町石道の120町石付近には、当社の遥拝所と伝わる二ツ鳥居が聳えています。ここから丹生都比売神社へ参詣道の八町坂が続きます。
八町坂あるいは手前の六本杉(天野峠)から天野の里へ降り、丹生都比売神社を参拝してから高野山へ目指すのが、高野参詣のしきたりとされていました。
「三谷坂」は、三谷の丹生酒殿神社と丹生都比売神社を結ぶ古道です。
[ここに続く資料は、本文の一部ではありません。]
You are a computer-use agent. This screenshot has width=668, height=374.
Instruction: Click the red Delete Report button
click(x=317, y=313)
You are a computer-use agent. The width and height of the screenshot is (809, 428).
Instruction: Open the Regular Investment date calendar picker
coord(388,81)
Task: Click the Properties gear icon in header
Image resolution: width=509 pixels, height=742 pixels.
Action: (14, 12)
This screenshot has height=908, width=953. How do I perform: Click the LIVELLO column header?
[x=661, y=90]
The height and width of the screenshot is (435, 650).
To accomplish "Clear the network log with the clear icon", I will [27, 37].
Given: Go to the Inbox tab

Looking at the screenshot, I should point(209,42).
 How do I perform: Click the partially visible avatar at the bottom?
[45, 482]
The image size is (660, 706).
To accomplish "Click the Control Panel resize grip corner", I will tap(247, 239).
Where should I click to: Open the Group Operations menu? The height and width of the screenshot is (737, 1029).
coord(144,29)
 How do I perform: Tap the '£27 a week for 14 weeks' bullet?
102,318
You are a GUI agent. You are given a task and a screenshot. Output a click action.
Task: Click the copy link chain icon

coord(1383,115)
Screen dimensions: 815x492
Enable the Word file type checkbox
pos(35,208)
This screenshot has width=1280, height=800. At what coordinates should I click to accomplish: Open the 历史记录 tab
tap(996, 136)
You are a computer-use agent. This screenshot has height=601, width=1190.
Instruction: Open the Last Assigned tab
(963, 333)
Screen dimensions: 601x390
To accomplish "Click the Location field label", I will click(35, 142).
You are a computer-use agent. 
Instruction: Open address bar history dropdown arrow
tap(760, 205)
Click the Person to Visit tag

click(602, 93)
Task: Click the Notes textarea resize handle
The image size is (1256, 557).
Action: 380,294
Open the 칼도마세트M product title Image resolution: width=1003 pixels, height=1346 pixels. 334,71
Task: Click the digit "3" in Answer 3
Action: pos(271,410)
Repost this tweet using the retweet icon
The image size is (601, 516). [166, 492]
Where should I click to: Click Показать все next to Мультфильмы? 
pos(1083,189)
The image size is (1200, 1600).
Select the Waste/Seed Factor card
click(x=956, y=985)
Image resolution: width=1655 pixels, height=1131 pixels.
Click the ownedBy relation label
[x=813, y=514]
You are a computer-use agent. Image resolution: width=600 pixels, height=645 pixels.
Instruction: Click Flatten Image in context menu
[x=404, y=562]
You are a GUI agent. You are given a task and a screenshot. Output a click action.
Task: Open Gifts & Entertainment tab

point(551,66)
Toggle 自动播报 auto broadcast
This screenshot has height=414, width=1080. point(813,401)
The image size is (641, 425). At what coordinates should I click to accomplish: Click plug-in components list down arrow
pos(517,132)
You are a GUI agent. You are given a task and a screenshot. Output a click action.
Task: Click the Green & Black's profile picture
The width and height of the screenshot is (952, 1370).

かつて丹生都比売神社の惣神主が丹生酒殿神社のあたりに屋敷を構えており、天野へ通うために用いた道であったと伝わります。
町石道より歩きやすく、丹生都比売神社までの近道となったことから、三谷坂経由で町石道へ進む参詣者も多かったといいます。
三谷は丹生都比売大神が天から降臨した地とされ、三谷坂の道中にも、大神が鉾を突き立てたと伝わる「鉾立岩」があります。
大正13年に当社が官幣大社・正一位に昇格した際に、それを伝える勅使が通ったことから、「勅使坂」の異名をもちます。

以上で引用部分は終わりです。